▸ **Stated exercise**
Echo the data lines starting at the line that contains "Image resolution: width=840" and ending at the line that contains "(1371, 255)", both included, and reproduce nothing else.

▸ **Available data**
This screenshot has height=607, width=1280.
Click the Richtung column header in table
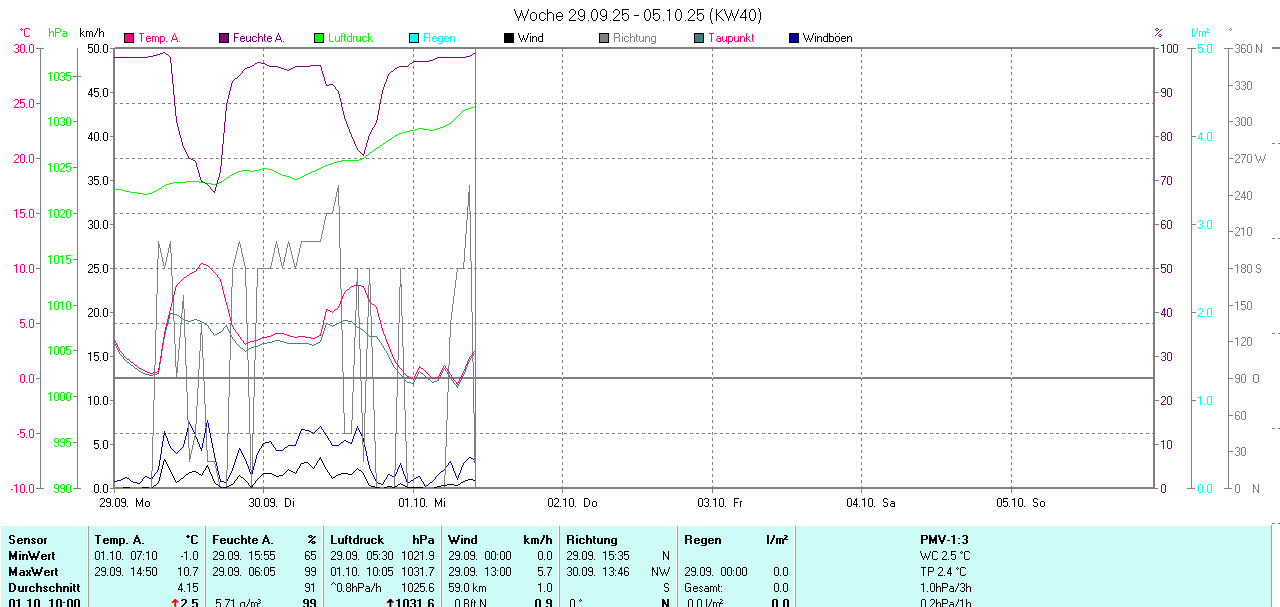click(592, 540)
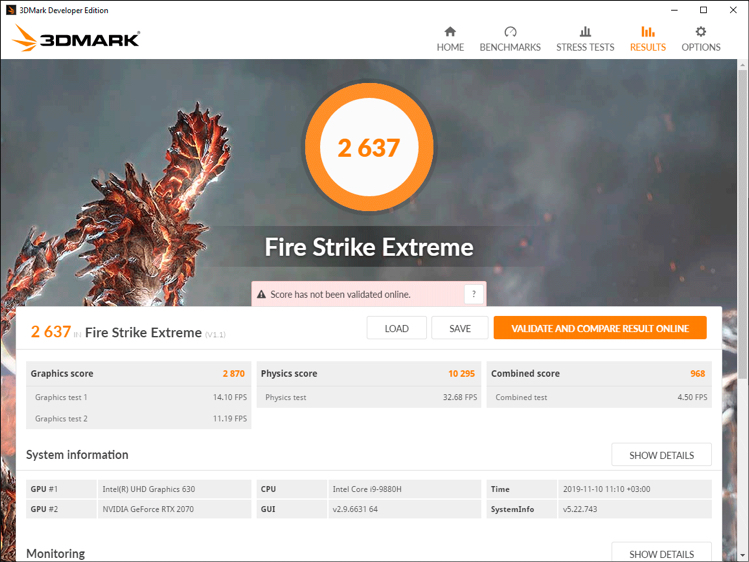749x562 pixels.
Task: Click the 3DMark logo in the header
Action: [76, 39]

---

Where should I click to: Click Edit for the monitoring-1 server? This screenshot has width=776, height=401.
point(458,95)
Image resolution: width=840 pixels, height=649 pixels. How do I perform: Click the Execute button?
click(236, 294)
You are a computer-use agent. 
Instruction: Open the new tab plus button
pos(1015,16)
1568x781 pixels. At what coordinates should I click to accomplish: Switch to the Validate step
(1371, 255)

==

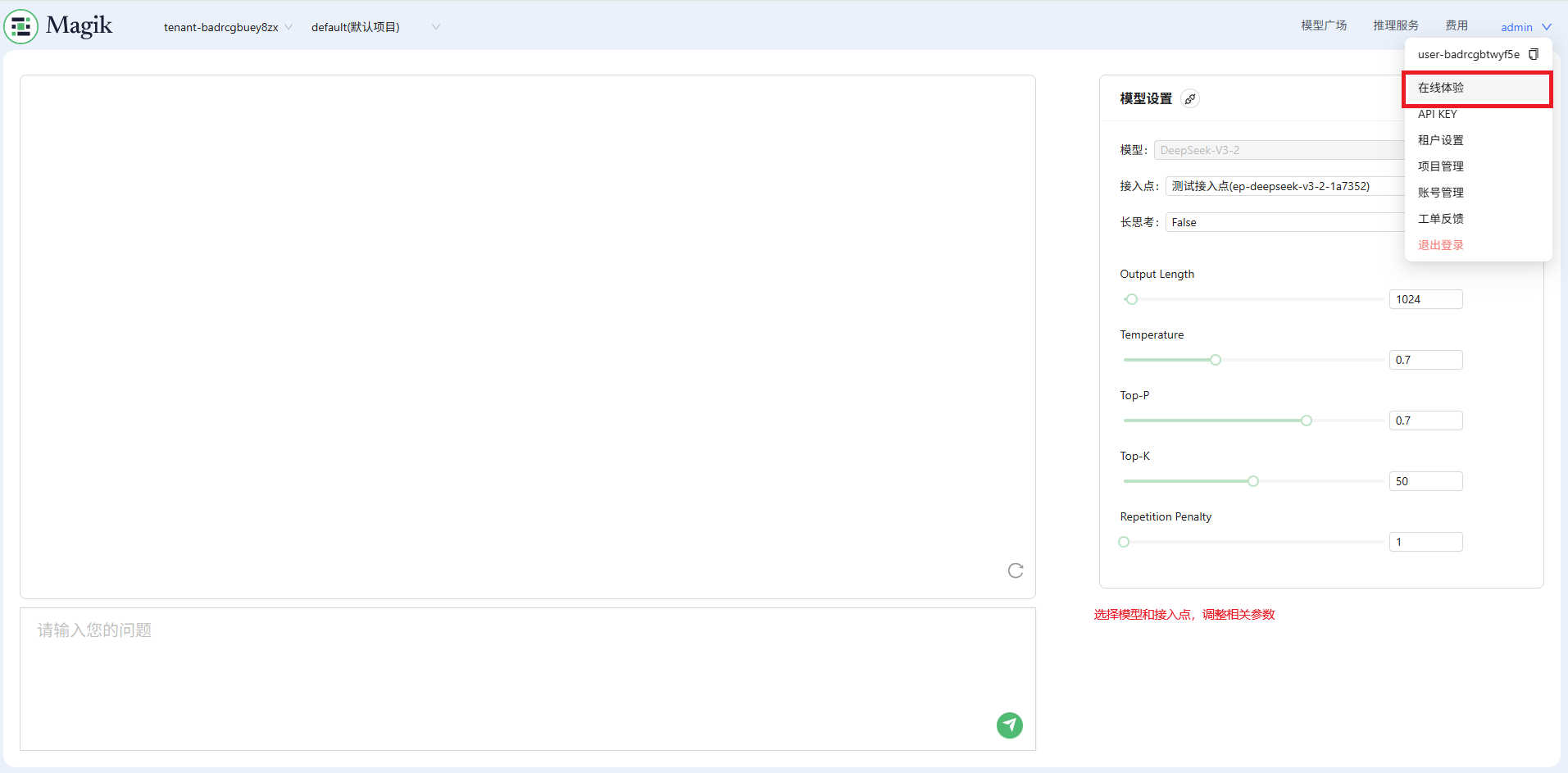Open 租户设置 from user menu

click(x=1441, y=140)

▸ **Response to the task**
Image resolution: width=840 pixels, height=649 pixels. How do I perform: Click the Execute button?
click(236, 294)
You are a computer-use agent. 
Instruction: Open the new tab plus button
pos(1015,16)
1568x781 pixels. At what coordinates should I click to accomplish: Switch to the Validate step
(1371, 255)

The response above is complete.